Etiology and pathogenesis of PSC are still unclear. Their improved understanding is necessary to devise novel treatment approaches and eventually cure the disease.
Efforts to reach this goal are hampered by several barriers:
1) Lack of bona fide animal models of Primary Sclerosing Cholangitis (see Fickert’s paper on J. Hepatology for a discussion). There is however a number of models for Sclerosing Cholangitis that may generate useful information if properly used.
2) Scarcity of human derived study material (specimens and cell lines). Isolation and culture of cholangiocytes form PSC livers, is possible, but made difficult by the low number of explants available form transplants and concerns about tissue sampling.
3) Lower number of collaborative efforts among “translational” groups, as compared to the outstanding collaborative efforts of the “clinical” groups.

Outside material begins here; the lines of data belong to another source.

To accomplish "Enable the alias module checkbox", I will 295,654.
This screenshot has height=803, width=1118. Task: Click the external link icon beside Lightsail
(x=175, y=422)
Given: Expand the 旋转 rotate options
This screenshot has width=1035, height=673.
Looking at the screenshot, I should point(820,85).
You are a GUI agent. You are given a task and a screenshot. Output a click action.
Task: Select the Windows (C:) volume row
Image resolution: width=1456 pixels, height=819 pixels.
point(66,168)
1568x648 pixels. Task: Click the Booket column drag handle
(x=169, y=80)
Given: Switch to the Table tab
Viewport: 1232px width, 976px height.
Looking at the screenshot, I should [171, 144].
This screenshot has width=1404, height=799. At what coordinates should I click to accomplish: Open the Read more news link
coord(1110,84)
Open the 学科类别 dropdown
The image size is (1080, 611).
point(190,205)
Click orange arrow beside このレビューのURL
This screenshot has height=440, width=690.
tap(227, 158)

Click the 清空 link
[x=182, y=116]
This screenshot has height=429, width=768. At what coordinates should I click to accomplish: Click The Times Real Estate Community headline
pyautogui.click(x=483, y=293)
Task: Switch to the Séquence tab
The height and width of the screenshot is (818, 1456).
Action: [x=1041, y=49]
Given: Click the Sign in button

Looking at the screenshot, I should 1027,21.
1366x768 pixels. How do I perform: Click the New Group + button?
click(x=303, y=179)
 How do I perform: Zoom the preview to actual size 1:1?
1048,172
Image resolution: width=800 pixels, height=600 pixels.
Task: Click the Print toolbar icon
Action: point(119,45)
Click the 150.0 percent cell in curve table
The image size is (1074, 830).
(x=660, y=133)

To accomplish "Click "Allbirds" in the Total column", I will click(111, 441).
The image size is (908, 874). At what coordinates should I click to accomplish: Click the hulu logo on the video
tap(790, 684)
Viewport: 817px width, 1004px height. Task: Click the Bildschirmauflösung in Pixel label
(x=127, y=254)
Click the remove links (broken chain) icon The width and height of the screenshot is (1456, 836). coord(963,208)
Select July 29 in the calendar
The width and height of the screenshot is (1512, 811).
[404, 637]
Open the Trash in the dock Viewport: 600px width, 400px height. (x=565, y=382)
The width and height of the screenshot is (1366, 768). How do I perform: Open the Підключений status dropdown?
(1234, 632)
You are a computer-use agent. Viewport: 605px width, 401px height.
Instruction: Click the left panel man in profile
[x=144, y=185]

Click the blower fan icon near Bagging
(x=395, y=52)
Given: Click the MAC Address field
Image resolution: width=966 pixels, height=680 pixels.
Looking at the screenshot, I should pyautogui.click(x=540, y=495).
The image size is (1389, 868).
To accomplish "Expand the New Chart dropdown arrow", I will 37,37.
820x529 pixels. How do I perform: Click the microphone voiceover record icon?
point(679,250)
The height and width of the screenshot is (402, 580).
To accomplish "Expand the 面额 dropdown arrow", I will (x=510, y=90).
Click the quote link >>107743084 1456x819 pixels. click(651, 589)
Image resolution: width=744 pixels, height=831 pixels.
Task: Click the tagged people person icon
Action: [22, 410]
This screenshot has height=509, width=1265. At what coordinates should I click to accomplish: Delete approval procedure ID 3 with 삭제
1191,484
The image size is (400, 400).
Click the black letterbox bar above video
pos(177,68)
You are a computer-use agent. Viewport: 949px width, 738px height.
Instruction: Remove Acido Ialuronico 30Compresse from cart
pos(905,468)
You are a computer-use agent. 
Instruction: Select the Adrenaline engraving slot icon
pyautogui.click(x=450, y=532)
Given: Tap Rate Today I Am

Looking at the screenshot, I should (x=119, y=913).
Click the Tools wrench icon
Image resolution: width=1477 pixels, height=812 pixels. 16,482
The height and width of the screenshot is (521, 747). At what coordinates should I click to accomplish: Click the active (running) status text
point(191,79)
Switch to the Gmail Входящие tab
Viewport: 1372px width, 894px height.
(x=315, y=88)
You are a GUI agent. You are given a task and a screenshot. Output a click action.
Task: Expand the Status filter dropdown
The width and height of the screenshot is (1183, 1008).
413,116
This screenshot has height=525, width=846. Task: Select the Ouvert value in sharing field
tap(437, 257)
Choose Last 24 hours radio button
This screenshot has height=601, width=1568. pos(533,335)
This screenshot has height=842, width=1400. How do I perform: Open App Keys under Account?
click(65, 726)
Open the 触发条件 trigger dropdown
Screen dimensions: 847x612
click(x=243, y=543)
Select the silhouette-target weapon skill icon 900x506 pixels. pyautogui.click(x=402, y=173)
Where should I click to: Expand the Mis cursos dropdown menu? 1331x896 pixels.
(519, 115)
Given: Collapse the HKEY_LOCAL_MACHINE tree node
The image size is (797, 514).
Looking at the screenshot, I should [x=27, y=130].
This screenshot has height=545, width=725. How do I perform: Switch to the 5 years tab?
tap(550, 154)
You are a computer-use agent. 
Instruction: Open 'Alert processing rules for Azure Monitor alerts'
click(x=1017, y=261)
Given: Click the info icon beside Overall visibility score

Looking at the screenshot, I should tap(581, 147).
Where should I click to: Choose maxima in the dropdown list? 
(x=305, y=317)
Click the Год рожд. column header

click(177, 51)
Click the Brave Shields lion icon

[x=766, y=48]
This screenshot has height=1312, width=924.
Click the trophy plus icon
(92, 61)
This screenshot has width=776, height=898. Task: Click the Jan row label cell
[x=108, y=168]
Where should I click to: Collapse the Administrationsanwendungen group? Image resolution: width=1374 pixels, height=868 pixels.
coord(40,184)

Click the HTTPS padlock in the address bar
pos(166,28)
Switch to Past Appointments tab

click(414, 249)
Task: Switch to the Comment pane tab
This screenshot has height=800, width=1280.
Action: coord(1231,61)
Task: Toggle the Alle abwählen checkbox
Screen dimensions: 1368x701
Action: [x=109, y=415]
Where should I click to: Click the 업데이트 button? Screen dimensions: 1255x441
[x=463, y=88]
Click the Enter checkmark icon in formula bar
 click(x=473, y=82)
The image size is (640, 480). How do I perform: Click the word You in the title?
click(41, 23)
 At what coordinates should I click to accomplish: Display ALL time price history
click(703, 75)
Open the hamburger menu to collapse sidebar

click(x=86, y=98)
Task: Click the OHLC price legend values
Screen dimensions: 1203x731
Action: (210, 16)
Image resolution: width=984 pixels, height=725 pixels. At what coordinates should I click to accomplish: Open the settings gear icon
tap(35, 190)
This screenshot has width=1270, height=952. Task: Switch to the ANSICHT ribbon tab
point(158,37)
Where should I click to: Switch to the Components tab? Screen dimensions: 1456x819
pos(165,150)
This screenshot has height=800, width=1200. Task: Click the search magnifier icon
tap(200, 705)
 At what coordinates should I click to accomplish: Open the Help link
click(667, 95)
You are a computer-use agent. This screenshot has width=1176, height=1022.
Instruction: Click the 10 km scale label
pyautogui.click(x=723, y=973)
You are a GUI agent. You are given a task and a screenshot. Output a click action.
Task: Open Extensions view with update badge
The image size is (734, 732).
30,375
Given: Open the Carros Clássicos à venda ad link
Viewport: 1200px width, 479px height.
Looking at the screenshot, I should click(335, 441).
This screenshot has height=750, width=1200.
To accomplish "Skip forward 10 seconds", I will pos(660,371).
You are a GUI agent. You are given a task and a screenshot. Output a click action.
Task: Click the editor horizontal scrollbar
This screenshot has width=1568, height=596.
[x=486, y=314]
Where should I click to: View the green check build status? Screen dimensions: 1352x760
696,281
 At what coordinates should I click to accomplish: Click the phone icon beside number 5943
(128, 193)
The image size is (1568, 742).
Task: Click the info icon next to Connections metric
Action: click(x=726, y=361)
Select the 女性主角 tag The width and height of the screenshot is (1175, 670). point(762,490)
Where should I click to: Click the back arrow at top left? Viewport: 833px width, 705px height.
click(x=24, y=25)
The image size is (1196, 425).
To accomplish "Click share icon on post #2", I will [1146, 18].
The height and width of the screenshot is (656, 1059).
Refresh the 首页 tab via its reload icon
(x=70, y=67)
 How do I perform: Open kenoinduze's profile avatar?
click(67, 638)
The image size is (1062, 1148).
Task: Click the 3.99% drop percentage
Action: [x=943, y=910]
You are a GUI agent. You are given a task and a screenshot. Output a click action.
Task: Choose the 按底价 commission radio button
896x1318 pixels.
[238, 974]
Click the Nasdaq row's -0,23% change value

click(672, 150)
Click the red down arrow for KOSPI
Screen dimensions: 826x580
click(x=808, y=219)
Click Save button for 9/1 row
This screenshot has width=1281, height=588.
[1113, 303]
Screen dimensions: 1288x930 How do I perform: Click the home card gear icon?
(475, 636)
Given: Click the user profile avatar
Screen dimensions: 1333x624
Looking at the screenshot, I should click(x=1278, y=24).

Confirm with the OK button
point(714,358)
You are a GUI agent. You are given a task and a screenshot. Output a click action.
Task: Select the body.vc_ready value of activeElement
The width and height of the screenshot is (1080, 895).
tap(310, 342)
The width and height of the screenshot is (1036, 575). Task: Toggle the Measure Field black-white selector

Novel technologies (such as iPSC-derived cholangiocytes, and biliary organoids) are likely to solve the problem of availability of human-derived and disease-specific cell lines.
The main aim of the Working Group is to improve collaboration and sharing of reagents among the translational labs.
An initiative for generation of human PSC cholangiocytes form iPSC and Organoid is in the work between Yale University, the University of Padova and the Medical University of Vienna (see enclosed slide presentation).